Rewrite the rows below, replacing every "icon" with "symbol" and keeping everything else the same. Leave the pictures out of your answer.

═══ Data to use

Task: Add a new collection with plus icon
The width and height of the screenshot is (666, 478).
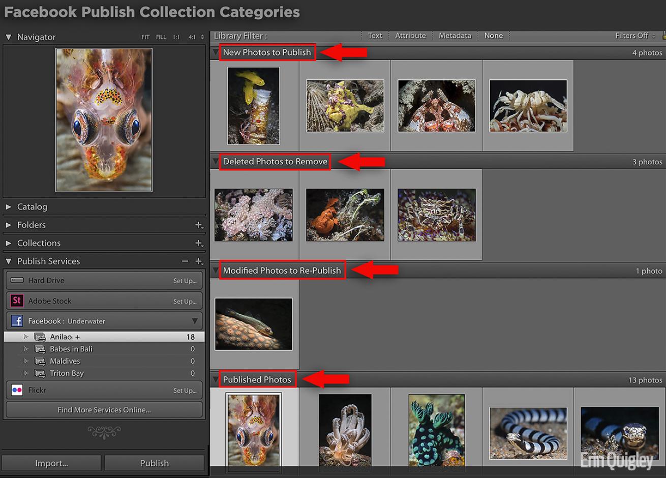Action: (x=199, y=243)
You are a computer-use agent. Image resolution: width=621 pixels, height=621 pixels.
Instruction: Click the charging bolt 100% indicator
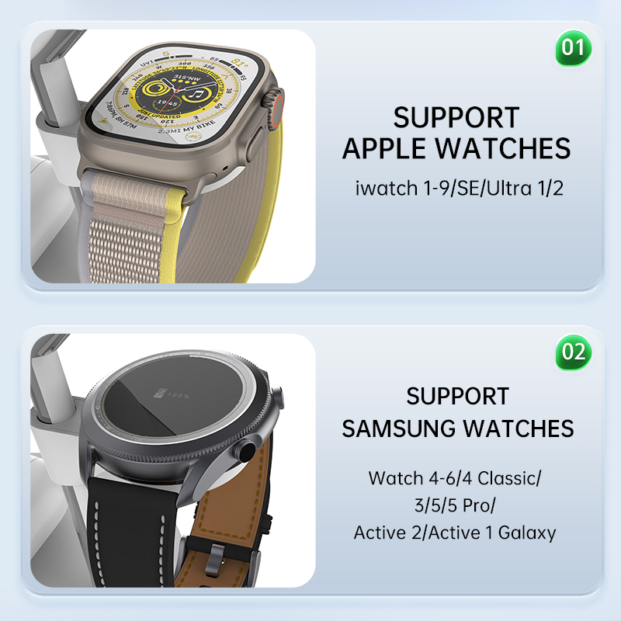(x=172, y=395)
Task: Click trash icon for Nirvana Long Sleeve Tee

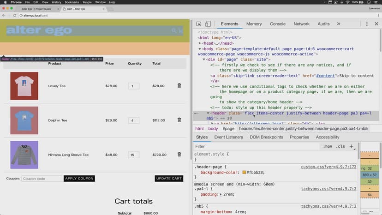Action: pyautogui.click(x=179, y=155)
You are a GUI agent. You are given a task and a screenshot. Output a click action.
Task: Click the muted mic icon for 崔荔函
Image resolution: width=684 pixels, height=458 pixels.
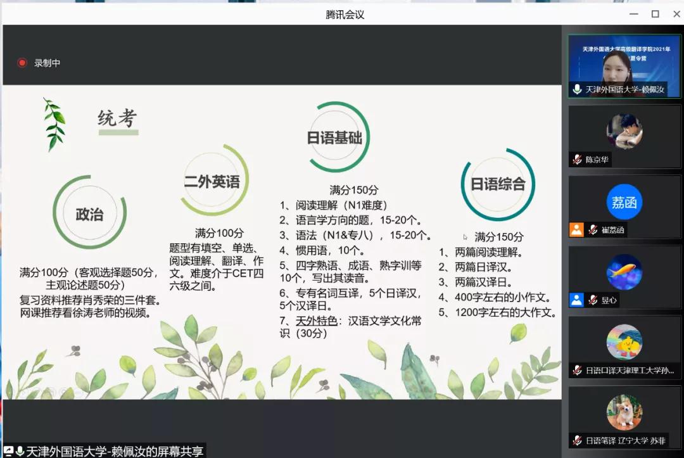point(593,230)
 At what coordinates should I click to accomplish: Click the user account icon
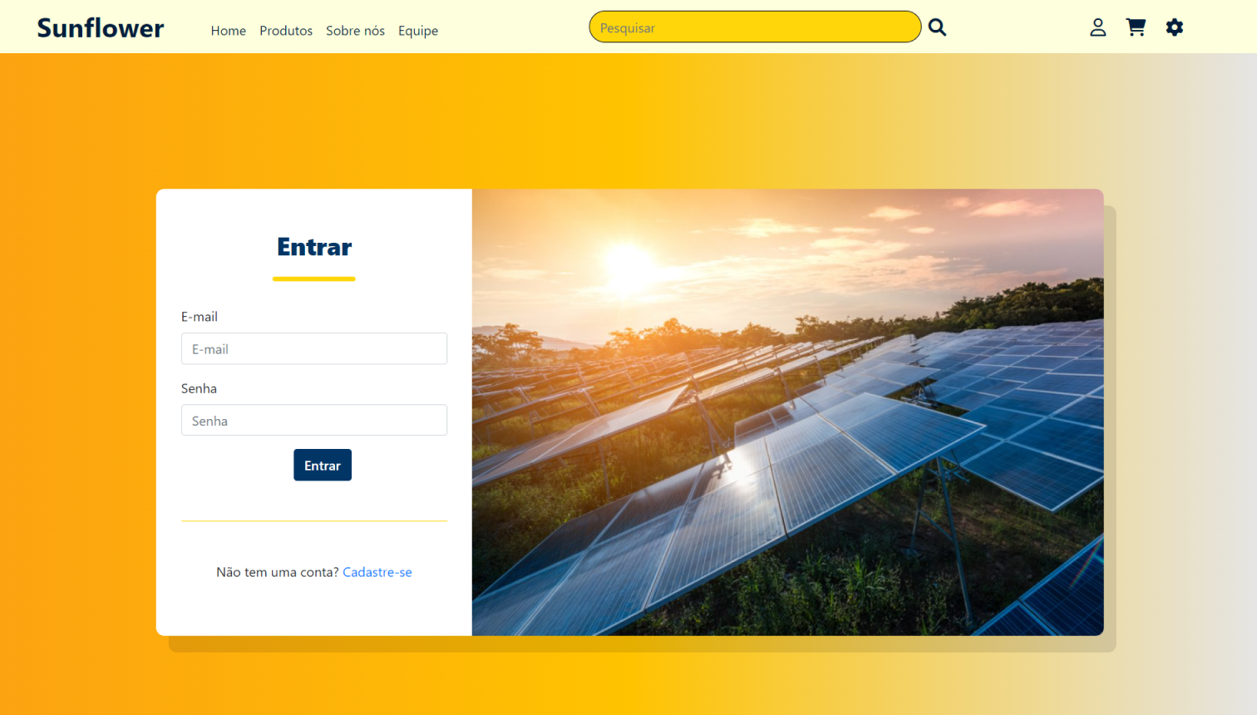click(1097, 27)
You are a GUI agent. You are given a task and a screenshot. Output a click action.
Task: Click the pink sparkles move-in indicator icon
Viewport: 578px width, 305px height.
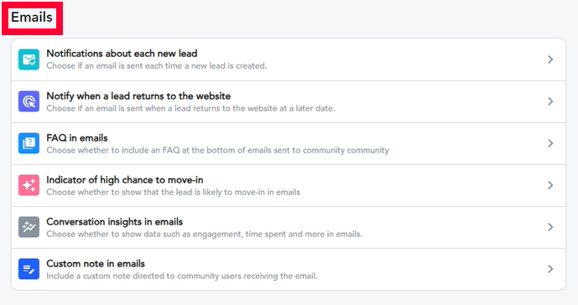(x=29, y=185)
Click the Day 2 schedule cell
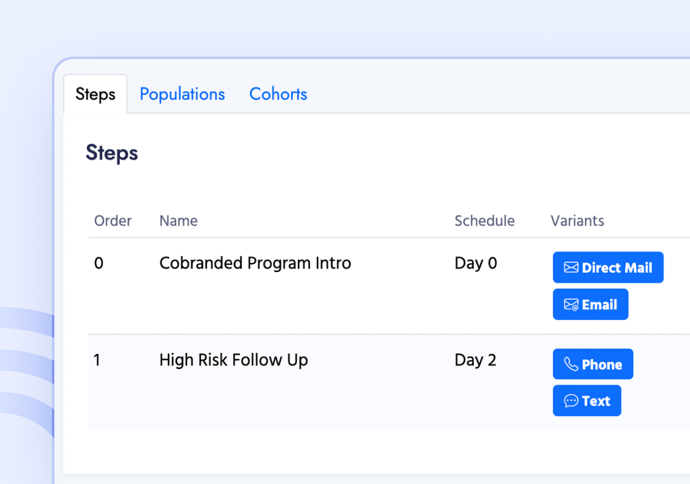Image resolution: width=690 pixels, height=484 pixels. (x=475, y=360)
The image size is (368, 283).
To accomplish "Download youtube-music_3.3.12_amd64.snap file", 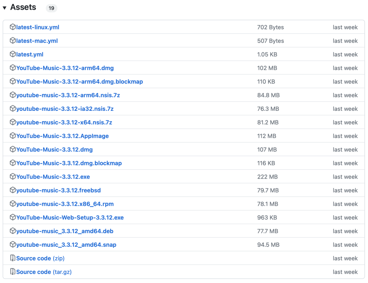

══════

▶ Exercise solution
Task: Add a new collection with plus symbol
The width and height of the screenshot is (666, 478).
Action: (x=199, y=243)
You are a computer-use agent. Image resolution: width=621 pixels, height=621 pixels.
Instruction: Click the charging bolt 100% indicator
(x=172, y=395)
Task: Click trash symbol for Nirvana Long Sleeve Tee

Action: pyautogui.click(x=179, y=155)
You are a GUI agent. You are given a task and a screenshot. Output a click action.
Task: Click the muted mic symbol for 崔荔函
Image resolution: width=684 pixels, height=458 pixels.
point(593,230)
 At what coordinates should I click to accomplish: Click the user account symbol
click(1097, 27)
You are a GUI agent. You are given a task and a screenshot. Output a click action.
Task: Click the pink sparkles move-in indicator symbol
Viewport: 578px width, 305px height.
(x=29, y=185)
Click the Day 2 schedule cell
Image resolution: width=690 pixels, height=484 pixels. (x=475, y=360)
The image size is (368, 283).
To accomplish "Download youtube-music_3.3.12_amd64.snap file", 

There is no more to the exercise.